(Item position entries)
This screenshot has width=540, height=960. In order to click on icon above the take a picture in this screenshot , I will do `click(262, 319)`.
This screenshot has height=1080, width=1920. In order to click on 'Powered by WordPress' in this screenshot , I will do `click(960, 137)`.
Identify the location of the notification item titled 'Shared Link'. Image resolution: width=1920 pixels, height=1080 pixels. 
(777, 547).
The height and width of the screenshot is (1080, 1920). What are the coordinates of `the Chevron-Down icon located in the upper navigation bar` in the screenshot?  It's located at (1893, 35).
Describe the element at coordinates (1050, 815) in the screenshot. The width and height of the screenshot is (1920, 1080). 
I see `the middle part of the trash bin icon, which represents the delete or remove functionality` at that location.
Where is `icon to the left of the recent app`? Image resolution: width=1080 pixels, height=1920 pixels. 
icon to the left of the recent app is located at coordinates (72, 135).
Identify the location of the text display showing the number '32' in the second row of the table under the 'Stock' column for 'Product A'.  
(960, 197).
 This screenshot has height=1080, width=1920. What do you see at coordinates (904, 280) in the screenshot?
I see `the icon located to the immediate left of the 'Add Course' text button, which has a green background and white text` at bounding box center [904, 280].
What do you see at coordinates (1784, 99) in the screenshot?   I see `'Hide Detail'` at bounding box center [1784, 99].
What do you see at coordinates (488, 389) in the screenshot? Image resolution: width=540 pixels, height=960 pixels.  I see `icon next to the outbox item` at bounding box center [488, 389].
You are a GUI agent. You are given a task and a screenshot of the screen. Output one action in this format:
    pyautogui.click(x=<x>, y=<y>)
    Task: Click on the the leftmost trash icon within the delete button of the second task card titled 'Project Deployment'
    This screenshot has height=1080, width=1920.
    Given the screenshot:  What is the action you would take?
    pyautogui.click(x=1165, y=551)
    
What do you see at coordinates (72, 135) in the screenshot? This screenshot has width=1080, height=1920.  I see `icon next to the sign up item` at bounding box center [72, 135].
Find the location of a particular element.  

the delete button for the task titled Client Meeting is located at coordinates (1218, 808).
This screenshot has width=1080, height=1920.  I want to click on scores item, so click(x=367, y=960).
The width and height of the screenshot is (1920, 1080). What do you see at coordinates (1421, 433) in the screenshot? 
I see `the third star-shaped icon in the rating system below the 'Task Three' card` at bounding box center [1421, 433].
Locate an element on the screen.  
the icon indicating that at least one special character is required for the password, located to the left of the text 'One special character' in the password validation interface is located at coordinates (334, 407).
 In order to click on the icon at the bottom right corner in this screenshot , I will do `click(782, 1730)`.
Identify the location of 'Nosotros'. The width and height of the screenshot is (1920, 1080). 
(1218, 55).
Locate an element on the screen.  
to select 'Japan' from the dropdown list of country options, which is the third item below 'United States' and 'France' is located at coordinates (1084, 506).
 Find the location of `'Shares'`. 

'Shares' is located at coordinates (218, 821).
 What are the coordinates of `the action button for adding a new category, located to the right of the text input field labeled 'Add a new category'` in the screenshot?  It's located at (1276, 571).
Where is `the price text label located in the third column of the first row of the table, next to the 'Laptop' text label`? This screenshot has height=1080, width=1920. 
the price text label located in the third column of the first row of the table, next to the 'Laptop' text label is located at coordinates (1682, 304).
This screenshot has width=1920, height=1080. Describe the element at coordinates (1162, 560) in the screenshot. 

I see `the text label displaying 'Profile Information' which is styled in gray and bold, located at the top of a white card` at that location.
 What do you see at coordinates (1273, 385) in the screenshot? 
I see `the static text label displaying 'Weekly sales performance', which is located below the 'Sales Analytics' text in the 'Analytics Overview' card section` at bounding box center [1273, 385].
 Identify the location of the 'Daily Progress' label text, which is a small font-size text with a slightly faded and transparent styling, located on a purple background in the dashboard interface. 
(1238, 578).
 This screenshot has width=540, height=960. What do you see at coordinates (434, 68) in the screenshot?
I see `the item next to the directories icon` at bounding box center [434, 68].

## What you are asked to do:
Rewrite the lines from the start through the line containing "icon to the left of the recent app is" as a two-column CSV with the columns input and output. Give one row for each line's text and its answer, with each value in its own quoted field and any line breaks replaced by spaces.

## Task response:
input,output
"This screenshot has width=540, height=960. In order to click on icon above the take a picture in this screenshot",", I will do `click(262, 319)`."
"This screenshot has height=1080, width=1920. In order to click on 'Powered by WordPress' in this screenshot",", I will do `click(960, 137)`."
"Identify the location of the notification item titled 'Shared Link'. Image resolution: width=1920 pixels, height=1080 pixels.","(777, 547)."
"The height and width of the screenshot is (1080, 1920). What are the coordinates of `the Chevron-Down icon located in the upper navigation bar` in the screenshot?","It's located at (1893, 35)."
"Describe the element at coordinates (1050, 815) in the screenshot. The width and height of the screenshot is (1920, 1080).","I see `the middle part of the trash bin icon, which represents the delete or remove functionality` at that location."
"Where is `icon to the left of the recent app`? Image resolution: width=1080 pixels, height=1920 pixels.","icon to the left of the recent app is located at coordinates (72, 135)."